Unleashing the Power of AI: Exploring its Ability to Replicate Human Compositional Thinking
Key Facts:
- The MLC technique focuses on episodic training of neural networks to improve their compositional generalization skills.
- In tasks involving novel word combinations, MLC performed at the same level or better than human participants.
- Despite advancements in AI models like ChatGPT and GPT-4, they still struggle with compositional generalization, but MLC could be a solution.
Source: NYU
Humans have the ability to learn a new concept and immediately apply it to understand related uses of that concept. But can machines do the same?
In the late 1980s, philosophers and cognitive scientists Jerry Fodor and Zenon Pylyshyn suggested that artificial neural networks, which power AI and machine learning, are not capable of making these connections, known as “compositional generalizations.”

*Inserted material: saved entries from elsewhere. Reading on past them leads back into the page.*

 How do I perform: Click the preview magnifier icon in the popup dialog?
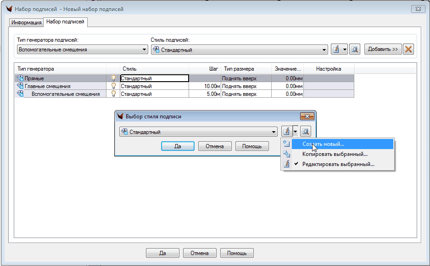[x=306, y=132]
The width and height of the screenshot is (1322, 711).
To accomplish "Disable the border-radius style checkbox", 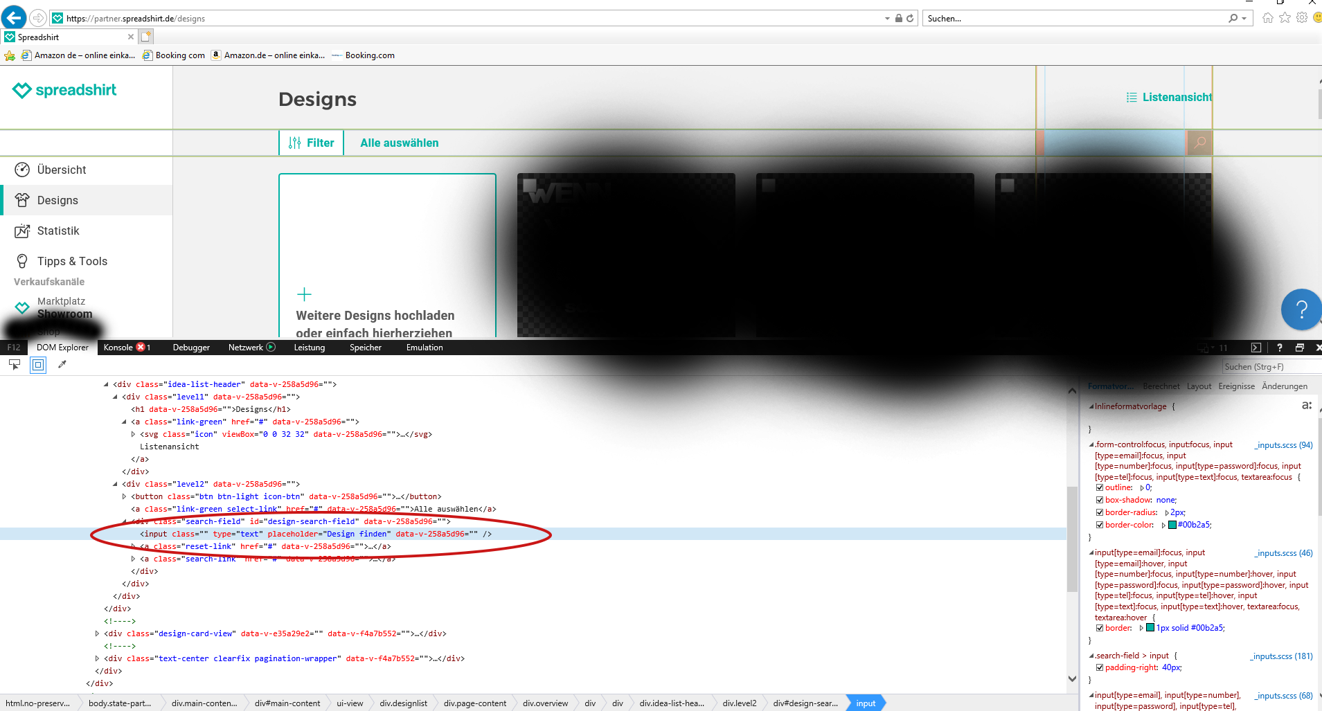I will click(x=1100, y=512).
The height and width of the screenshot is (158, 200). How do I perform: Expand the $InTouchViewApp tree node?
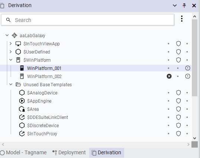[x=11, y=44]
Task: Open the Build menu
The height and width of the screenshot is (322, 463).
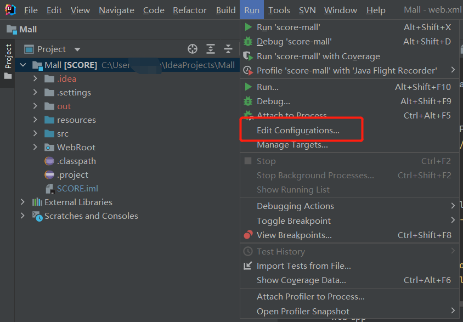Action: (225, 10)
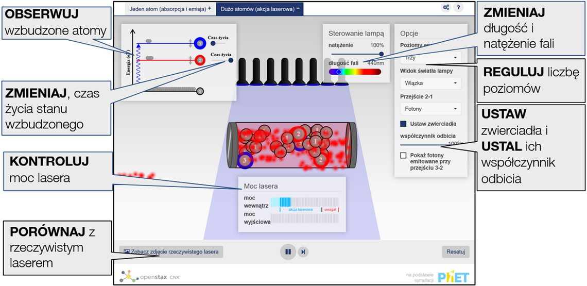The height and width of the screenshot is (286, 587).
Task: Open the 'Przejście 2-1' dropdown set to Fotony
Action: [x=430, y=109]
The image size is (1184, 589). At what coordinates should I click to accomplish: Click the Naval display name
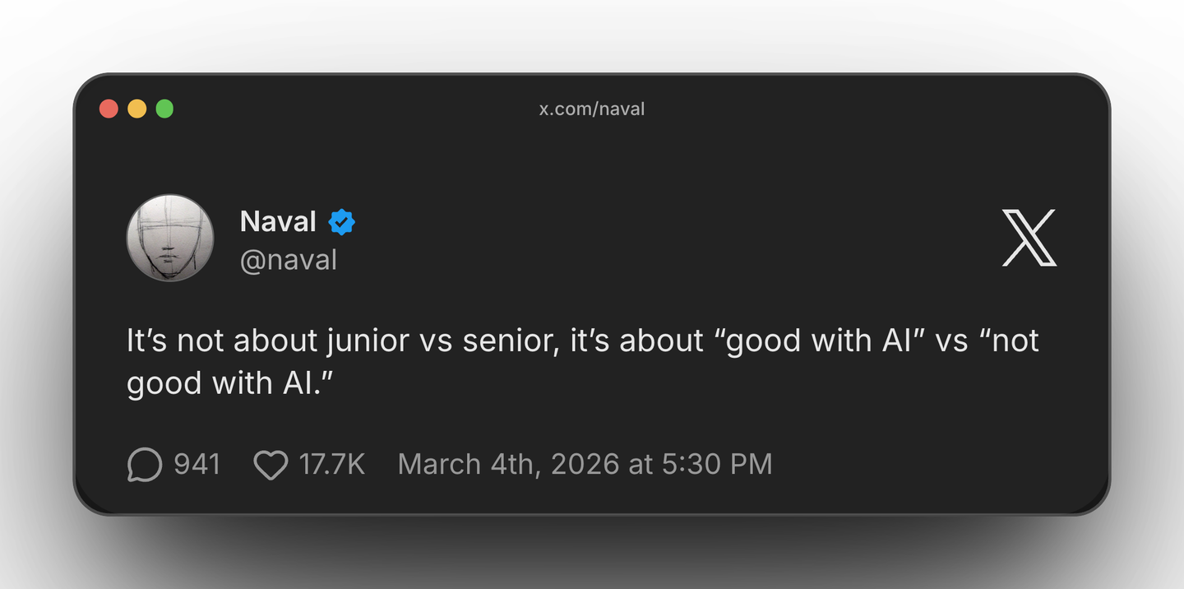click(277, 220)
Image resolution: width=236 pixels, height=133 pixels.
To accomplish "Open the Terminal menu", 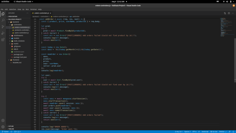I will [33, 9].
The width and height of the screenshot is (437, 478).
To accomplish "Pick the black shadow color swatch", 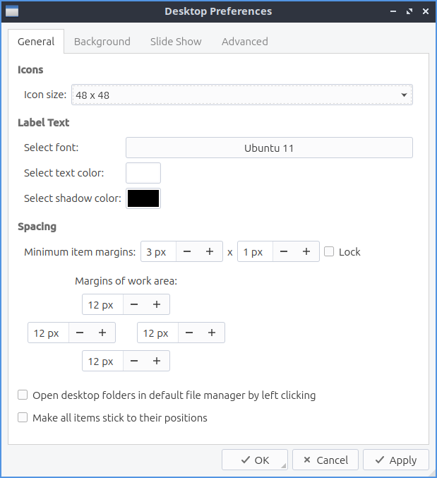I will (x=143, y=198).
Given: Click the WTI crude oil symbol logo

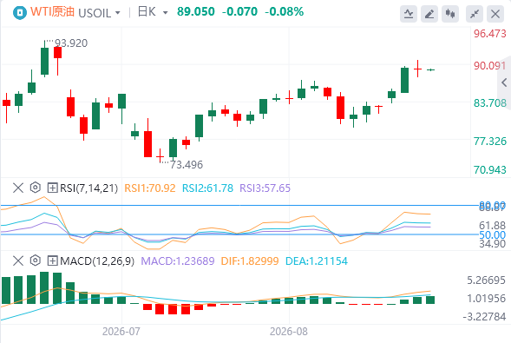Looking at the screenshot, I should click(20, 13).
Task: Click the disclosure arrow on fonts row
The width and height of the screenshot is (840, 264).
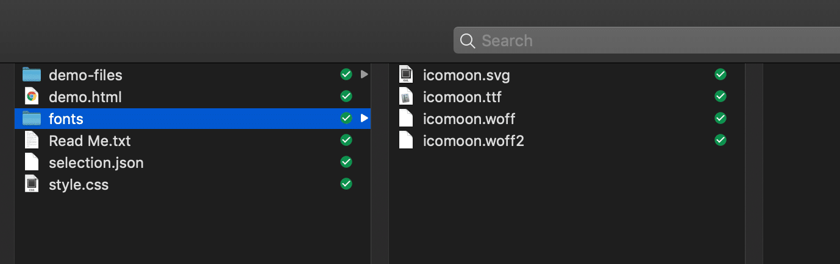Action: tap(365, 119)
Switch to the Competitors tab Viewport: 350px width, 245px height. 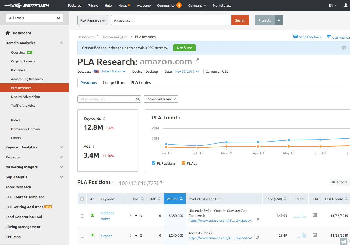(114, 82)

However, over the years, scientists have been working on ways to instill this capacity in neural networks, with mixed success. The debate has been ongoing.
Researchers from New York University and Pompeu Fabra University in Spain have now developed a technique called Meta-learning for Compositionality (MLC), reported in the journal Nature, that advances the ability of tools like ChatGPT to make compositional generalizations.
MLC outperforms existing approaches and performs on par with or even better than humans in certain cases.
MLC trains neural networks, which drive technologies like ChatGPT and natural language processing, to improve their compositional generalization skills through practice.
While developers of existing systems have hoped that compositional generalization would emerge from standard training methods, MLC shows that explicit practice of these skills allows the systems to unlock new capabilities.
“For 35 years, researchers in cognitive science, AI, linguistics, and philosophy have been debating whether neural networks can achieve human-like systematic generalization,” says Brenden Lake, an assistant professor at NYU. “We have shown, for the first time, that a generic neural network can mimic or exceed human systematic generalization in a head-to-head comparison.”
To enhance compositional learning in neural networks, the researchers created MLC, a novel learning procedure where a network is continuously updated to improve its skills over a series of episodes.
In each episode, MLC receives a new word and is asked to use it compositionally. For example, it might be given the word “jump” and asked to create new word combinations like “jump twice” or “jump around right twice.” MLC then receives a new episode with a different word, continuing to improve its compositional skills.
To test the effectiveness of MLC, the researchers conducted experiments with human participants, mimicking the tasks performed by MLC. In addition, they had participants learn the meaning of nonsensical terms and apply them in different ways.
MLC performed as well as or better than humans in these experiments. It also outperformed ChatGPT and GPT-4, which struggled with this type of learning task.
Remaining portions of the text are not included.